Peninsula State Park Golf Course, Fish Creek. Photo by Len Villano.

“The only thing you were allowed to do was golf,” Ward said, noting that some “people who had no intentions of ever playing golf” gave the game a try.

But more factors than just the pandemic restrictions play into golf’s resurrection. The timing of the COVID-19-year boom coincided with efforts by the USGA and PGA to promote faster play, encourage more quick morning or after-work nine-hole outings, and advocate more user-friendly moves such as simpler rules on relief and drop zones after a lost ball or a shot into the woods, and allowing people to leave the pin in while putting, Ward said.

Rounds played by beginning golfers age 6 and older rocketed to 2.4 million people during the Tiger Woods–inspired boom of 2000. Then, after a decline in newcomers during the Great Recession, the number of new players increased to 3.2 million in 2020 and 2021, according to NGF figures.

Hansen said he sees a lot of players who have become avid golfers during the past two years, after giving up the sport several years ago. 

New Stone Hedge Golf Course owner Kevin Wehrenberg said he’s observing the same trend, plus many newcomers to the game who feel comfortable with the informal nature of his nine-hole course and clubhouse east of Egg Harbor.

At The Orchards at Egg Harbor, owner John Jackson said business is great, leagues are full, and there’s an increase in players in the 20- to 30-year-old age group who are willing to pay a premium on green fees to play a difficult and well-manicured championship course. Although he’s not sure full-time Door County residents are playing more or less golf, he observes that there are certainly plenty of visitors who have the time, desire and disposable income to play a lot of golf.

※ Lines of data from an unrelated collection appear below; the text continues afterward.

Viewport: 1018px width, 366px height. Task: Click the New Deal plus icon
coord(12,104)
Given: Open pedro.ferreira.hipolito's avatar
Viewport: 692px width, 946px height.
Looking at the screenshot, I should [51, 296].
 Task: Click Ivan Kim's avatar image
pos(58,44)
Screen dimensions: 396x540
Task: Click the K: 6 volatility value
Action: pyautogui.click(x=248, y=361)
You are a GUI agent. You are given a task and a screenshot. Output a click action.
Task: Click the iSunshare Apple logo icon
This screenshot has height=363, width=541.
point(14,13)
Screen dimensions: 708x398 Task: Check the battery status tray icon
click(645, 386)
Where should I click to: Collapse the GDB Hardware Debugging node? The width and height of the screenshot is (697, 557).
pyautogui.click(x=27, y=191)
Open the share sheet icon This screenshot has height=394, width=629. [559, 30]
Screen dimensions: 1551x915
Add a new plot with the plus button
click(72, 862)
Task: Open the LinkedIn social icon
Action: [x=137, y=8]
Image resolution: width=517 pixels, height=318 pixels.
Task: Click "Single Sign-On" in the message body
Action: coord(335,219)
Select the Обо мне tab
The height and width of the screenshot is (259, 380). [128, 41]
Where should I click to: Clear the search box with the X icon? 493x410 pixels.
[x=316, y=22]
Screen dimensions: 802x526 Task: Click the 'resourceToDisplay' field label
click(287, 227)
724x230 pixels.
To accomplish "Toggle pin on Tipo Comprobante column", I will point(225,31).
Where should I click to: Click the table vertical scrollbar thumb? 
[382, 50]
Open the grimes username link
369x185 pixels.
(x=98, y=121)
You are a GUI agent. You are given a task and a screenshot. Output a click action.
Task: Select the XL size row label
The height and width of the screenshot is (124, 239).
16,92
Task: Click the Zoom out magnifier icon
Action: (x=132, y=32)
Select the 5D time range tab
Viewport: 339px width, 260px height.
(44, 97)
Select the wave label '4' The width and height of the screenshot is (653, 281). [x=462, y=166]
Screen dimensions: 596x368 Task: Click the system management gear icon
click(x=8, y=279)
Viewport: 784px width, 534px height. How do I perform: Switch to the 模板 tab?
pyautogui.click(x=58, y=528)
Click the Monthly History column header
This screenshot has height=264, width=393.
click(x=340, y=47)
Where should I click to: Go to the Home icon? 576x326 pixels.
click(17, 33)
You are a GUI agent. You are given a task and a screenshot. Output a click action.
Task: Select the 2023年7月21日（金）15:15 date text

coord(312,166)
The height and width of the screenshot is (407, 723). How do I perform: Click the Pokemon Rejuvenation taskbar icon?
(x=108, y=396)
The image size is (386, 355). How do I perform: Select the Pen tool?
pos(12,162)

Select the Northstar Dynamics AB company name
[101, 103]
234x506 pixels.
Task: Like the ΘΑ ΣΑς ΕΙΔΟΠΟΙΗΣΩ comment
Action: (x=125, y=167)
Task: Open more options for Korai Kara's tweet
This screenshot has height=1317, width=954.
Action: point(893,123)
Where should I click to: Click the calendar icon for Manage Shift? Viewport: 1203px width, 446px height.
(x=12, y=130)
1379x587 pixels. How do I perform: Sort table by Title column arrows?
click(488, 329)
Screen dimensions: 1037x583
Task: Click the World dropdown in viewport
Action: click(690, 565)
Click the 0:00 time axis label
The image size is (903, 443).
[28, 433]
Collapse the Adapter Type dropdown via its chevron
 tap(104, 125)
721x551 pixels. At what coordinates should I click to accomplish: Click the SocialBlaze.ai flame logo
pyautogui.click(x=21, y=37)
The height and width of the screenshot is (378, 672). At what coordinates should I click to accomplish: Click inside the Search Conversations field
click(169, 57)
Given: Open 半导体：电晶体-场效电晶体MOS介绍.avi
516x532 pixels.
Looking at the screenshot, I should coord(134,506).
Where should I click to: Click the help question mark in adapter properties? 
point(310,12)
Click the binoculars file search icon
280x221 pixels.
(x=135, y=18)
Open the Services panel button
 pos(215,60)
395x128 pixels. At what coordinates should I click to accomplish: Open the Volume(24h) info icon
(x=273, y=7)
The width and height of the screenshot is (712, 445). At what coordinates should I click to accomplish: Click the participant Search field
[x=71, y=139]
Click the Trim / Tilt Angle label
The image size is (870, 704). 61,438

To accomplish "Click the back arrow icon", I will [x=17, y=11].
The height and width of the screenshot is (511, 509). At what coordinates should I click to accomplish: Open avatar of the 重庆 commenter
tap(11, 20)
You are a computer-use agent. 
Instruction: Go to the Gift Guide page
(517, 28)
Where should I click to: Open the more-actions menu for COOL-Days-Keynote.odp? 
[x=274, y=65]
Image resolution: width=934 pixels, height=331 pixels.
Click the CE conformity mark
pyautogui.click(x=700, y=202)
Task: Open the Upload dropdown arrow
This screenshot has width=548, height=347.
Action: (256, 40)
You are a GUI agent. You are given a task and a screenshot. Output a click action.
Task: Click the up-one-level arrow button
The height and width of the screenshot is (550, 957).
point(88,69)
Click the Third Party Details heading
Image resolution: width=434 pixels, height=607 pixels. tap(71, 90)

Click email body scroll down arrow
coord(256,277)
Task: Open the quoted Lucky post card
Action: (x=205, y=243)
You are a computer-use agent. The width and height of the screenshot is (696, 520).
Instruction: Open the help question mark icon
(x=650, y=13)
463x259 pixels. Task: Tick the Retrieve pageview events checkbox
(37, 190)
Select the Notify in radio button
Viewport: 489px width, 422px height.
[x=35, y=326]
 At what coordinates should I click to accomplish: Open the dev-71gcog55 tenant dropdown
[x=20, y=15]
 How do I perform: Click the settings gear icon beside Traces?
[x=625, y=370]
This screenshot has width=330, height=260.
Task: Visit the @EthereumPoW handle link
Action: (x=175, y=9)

Kevin Wehrenberg is turning Stone Hedge Golf Course into a destination. Photo by Rachel Lukas.

At the private Horseshoe Bay Golf Club, longtime superintendent Brian Ferrie said he doesn’t have statistics, but the course is in tremendous demand. Horseshoe Bay has waiting lists for memberships, and this year it completed major improvements and expansion of the members’ clubhouse.

“I also play in a league at Peninsula State Park,” Ferrie said. “Jason Daubner’s a good friend of mine there – and Mike Becker, the superintendent, is my former assistant – and I would guess they would tell you the same thing: Everybody’s probably playing near capacity, weather permitting.”

Wehrenberg bought the nine-hole Stone Hedge in 2021 and has reinvested heavily in clubhouse expansion and grounds improvements while also working toward more player-friendly conditions.

Cherry Hills was on the brink of closing in 2015 when Jon Martell bought the 18-hole course north of Sturgeon Bay and breathed new life into the entire facility – greens, fairways and buildings. The golf revival since 2020 has come as a relief for Martell, who’s glad that many people have become hooked on the game.

“The golf bug is real,” he said. “The spike in golf in 2020 was substantial, and it definitely got a lot of casual golfers more involved and brought new golfers to the game.”

Although a good economy and dry weather lead to more play, Ferrie still looks back to 2020 as a driving factor in the game’s resurgence.